Wow – that’s ended up being a long post. Let me restate the key points:

  • People want open content so that they can choose the device, place and time that suits them.
  • People are willing to pay for that content – money is being made in P2P right now, just not on a really industrial scale, and not by the content owners.
  • An opportunity exists for services that work like existing P2P to be used for distributing content.

* The book is apparently available (for free) online – provided that your IP is geolocated to the US. Otherwise you see this – ‘Due to our agreements with our publishing partners, the document you requested is only available to users located in the United States.’ Free huh – maybe somebody will put it up on a torrent. The same seems to be true for the Google Books version too. Oddly the Scribd version on Chris’s blog seems to work (at least for me in the UK).

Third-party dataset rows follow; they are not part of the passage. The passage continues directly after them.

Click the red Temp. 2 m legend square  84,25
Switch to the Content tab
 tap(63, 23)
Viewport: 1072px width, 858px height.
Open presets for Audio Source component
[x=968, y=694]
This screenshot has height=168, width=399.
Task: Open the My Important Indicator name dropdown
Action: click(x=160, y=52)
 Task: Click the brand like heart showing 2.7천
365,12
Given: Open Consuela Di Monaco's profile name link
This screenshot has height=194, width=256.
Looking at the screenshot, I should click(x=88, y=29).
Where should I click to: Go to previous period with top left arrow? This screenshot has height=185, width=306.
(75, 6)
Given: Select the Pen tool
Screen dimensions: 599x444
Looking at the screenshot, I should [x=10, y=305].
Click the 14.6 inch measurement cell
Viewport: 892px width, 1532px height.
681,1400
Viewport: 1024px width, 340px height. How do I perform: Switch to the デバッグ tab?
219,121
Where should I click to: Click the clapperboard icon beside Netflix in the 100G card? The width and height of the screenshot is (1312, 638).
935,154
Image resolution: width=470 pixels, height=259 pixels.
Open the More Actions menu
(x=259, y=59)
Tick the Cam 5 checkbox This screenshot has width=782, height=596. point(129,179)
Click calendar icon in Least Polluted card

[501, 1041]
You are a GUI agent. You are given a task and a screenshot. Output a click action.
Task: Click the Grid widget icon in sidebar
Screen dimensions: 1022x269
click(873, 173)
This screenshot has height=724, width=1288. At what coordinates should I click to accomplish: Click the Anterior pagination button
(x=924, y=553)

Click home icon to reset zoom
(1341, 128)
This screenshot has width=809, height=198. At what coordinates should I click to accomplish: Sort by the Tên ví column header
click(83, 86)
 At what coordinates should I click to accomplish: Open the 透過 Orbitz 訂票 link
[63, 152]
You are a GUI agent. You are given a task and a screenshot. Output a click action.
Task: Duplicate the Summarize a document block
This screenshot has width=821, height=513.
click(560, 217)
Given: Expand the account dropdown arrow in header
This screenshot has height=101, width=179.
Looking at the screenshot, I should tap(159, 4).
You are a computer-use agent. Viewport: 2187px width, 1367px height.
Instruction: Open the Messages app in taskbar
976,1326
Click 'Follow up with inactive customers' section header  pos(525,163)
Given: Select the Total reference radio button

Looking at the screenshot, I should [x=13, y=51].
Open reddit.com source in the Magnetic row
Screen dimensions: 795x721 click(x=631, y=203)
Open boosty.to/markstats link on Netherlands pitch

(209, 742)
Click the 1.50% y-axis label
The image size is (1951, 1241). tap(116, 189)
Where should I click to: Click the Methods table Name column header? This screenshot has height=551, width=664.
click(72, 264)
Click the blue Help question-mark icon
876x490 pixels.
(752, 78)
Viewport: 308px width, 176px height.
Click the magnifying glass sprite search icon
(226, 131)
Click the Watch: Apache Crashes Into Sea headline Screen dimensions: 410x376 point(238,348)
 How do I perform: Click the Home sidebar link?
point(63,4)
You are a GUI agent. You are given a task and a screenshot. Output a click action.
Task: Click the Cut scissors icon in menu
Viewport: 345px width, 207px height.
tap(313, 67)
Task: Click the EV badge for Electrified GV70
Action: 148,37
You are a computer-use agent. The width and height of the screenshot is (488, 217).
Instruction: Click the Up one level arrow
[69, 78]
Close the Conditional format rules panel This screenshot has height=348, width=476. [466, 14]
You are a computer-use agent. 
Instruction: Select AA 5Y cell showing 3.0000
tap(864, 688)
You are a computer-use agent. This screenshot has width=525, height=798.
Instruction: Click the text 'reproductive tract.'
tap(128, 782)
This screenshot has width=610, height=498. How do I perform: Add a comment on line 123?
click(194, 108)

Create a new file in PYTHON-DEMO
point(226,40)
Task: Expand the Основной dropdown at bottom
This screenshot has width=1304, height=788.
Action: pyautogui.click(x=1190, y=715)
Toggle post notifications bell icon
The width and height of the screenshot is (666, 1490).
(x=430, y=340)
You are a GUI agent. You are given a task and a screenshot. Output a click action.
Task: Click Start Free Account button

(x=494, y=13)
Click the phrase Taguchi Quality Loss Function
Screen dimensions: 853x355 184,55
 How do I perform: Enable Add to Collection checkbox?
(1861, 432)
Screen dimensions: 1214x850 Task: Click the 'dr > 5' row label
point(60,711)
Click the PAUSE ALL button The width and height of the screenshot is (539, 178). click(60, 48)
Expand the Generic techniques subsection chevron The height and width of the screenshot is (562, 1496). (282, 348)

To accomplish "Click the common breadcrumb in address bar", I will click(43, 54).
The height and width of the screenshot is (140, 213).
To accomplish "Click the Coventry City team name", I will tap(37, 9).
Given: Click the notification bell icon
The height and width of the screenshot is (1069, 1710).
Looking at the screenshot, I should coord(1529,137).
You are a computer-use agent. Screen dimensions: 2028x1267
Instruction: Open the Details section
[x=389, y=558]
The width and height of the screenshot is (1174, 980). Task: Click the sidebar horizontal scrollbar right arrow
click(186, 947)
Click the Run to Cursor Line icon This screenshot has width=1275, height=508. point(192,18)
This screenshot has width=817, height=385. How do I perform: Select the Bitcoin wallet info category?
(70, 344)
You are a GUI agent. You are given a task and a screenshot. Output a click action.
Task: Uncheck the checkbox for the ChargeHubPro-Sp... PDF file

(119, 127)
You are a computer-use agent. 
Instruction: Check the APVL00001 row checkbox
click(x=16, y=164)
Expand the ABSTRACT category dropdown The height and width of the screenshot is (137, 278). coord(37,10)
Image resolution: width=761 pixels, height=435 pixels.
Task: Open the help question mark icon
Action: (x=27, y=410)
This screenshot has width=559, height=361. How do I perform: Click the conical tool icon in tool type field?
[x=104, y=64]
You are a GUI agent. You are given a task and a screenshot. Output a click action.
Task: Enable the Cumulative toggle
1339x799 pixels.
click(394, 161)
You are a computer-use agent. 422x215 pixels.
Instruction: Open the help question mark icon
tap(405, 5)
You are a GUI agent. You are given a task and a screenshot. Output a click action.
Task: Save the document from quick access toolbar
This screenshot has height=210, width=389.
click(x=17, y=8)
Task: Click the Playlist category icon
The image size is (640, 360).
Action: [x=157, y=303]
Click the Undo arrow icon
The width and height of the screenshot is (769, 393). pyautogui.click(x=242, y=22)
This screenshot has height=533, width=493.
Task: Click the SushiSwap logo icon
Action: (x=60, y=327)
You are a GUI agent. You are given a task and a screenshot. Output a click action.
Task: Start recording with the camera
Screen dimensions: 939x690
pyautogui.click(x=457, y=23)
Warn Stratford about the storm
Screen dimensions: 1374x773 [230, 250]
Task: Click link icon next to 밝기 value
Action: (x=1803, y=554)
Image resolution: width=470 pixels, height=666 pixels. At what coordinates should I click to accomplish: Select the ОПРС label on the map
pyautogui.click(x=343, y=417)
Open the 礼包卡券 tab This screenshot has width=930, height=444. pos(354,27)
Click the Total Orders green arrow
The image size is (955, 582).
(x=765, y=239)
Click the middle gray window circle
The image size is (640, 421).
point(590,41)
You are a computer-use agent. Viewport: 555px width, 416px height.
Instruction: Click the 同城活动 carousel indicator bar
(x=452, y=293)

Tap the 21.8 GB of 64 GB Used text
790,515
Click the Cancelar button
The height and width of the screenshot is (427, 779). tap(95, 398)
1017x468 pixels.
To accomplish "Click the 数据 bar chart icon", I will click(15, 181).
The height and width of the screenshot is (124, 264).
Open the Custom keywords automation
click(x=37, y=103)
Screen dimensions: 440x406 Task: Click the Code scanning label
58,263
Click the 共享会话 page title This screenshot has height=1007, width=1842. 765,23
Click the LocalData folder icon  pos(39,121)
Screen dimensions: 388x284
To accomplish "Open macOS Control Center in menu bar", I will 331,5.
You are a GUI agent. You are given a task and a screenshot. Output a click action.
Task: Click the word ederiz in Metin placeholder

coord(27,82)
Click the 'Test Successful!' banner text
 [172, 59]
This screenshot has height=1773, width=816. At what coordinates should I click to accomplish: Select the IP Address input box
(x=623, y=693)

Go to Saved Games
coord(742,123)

4 Responses to “Monitising the freetards pt.1”

  1. 1 Chris Swan

    and just after I press the publish button http://techdirt.com/articles/20090713/1936485534.shtml comes along (with a shorter, sweeter, and sort of celebrity endorsed version of the same message). Some interesting comments there too.

    BTW in Pt.2 I will be looking at whether monitising the freetards could be used to actually pay for the creation of content – think HBO meets P2P.

  2. 3 Chris Swan

    ‘Never underestimate the determination of a kid who is time-rich and cash-poor’ – Cory Doctorow, Little Brother (p79)

  3. 4 Chris Swan

    There’s an interesting story on the BBC site with some stats about P2P downloads of popular TV shows and movies – http://news.bbc.co.uk/1/hi/technology/8224869.stm

    Also some comparison of the ‘piracy problem’ between music and video. I should think that’s fairly obvious – music downloads are listened to many times, whilst most video downloads are probably watched only once or twice.